Assignment:
Write out exactly the lines below that run from the one containing "You are a computer-use agent. Image" through the one containing "The image size is (1080, 1080).", both included, with no other lines.

Provided records:
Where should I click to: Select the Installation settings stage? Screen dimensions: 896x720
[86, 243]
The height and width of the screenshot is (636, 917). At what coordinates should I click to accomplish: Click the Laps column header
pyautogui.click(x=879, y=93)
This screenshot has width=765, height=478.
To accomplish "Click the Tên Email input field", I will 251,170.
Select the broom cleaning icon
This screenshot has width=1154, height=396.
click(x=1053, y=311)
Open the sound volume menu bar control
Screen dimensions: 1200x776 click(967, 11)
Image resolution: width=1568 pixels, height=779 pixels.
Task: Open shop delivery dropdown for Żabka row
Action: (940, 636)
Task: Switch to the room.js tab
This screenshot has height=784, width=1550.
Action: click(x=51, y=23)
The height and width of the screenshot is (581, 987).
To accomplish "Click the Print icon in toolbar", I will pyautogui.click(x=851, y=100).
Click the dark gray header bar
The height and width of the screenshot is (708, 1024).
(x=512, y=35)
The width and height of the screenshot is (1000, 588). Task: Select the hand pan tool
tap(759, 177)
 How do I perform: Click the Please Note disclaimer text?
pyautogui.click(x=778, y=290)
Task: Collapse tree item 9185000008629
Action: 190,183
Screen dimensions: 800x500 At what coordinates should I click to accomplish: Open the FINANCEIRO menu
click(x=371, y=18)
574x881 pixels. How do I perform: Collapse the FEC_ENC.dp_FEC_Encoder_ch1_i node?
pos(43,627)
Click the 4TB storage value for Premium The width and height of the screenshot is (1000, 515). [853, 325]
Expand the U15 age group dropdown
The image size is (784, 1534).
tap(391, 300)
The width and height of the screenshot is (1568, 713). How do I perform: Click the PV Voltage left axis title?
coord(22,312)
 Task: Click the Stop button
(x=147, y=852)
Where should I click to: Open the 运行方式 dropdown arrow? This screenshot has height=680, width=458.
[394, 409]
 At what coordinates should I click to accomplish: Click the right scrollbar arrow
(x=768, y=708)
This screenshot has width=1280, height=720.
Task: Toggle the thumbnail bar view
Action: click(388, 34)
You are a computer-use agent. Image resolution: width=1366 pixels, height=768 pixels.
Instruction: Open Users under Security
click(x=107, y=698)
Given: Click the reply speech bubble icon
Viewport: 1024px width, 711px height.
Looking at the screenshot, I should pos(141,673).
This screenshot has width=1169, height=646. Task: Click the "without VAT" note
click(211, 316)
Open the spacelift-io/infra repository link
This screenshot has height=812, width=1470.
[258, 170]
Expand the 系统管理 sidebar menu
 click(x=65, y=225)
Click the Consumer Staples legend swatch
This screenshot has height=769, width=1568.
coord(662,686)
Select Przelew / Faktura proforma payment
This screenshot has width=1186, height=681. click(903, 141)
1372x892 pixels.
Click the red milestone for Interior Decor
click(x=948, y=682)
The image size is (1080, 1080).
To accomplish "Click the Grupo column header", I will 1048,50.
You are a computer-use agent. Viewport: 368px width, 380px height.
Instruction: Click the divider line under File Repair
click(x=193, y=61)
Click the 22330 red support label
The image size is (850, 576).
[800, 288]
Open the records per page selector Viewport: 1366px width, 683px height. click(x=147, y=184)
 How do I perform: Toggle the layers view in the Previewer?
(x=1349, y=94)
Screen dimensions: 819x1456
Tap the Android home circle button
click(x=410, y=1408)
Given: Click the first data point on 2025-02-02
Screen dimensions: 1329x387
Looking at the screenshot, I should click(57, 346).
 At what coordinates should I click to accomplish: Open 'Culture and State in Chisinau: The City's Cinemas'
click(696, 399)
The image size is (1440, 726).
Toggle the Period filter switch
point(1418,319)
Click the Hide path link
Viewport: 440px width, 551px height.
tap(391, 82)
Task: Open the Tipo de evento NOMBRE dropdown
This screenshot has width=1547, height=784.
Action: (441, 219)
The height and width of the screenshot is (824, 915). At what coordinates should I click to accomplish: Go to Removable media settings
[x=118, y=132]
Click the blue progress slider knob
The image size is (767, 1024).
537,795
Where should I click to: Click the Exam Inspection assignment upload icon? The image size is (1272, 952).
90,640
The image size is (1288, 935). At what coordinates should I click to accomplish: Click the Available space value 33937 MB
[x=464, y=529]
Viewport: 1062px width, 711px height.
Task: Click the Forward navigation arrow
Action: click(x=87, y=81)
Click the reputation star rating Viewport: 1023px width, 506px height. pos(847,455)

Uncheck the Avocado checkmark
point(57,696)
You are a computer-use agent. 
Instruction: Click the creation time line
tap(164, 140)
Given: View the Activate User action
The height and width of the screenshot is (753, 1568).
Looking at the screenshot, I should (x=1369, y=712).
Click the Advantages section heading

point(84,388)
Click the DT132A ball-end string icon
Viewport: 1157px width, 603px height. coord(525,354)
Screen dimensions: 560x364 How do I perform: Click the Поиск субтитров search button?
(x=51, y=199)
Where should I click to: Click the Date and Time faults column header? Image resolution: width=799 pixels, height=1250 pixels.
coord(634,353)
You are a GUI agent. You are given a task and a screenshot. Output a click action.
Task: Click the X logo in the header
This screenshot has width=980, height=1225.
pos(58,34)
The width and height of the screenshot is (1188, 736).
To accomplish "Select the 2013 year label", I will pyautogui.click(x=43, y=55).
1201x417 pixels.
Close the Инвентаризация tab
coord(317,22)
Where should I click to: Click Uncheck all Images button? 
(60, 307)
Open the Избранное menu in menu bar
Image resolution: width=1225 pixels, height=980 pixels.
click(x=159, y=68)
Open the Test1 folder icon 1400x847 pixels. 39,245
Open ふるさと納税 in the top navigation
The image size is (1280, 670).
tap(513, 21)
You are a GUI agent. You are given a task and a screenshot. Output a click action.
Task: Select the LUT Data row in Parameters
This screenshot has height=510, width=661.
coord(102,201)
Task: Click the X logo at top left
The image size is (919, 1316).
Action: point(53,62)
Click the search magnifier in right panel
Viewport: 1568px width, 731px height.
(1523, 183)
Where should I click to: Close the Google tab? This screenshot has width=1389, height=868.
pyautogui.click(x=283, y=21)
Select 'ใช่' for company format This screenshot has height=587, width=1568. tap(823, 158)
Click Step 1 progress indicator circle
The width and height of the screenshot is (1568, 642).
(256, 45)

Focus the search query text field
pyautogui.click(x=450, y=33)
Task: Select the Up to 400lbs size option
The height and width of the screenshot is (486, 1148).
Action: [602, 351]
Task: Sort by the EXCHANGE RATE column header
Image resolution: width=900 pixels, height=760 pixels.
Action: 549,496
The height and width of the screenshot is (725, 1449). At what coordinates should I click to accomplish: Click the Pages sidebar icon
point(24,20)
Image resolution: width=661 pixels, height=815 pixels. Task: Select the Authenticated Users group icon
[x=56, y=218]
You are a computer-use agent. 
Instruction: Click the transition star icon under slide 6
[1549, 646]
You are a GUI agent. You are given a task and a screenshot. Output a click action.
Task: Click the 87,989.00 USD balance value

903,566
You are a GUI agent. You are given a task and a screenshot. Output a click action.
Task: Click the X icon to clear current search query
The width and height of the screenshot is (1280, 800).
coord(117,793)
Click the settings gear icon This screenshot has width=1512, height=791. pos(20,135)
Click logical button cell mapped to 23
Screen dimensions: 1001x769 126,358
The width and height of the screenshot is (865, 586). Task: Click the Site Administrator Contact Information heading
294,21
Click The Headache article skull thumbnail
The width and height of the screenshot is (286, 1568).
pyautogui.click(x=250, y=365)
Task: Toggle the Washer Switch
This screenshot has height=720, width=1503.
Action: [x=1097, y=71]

Answer section:
You are a computer-use agent. Image resolution: width=1366 pixels, height=768 pixels.
Instruction: Open Users under Security
click(x=107, y=698)
Given: Click the reply speech bubble icon
Viewport: 1024px width, 711px height.
Looking at the screenshot, I should pos(141,673).
This screenshot has width=1169, height=646. Task: Click the "without VAT" note
click(211, 316)
Open the spacelift-io/infra repository link
This screenshot has height=812, width=1470.
[258, 170]
Expand the 系统管理 sidebar menu
 click(x=65, y=225)
Click the Consumer Staples legend swatch
This screenshot has height=769, width=1568.
coord(662,686)
Select Przelew / Faktura proforma payment
This screenshot has width=1186, height=681. click(903, 141)
1372x892 pixels.
Click the red milestone for Interior Decor
click(x=948, y=682)
The image size is (1080, 1080).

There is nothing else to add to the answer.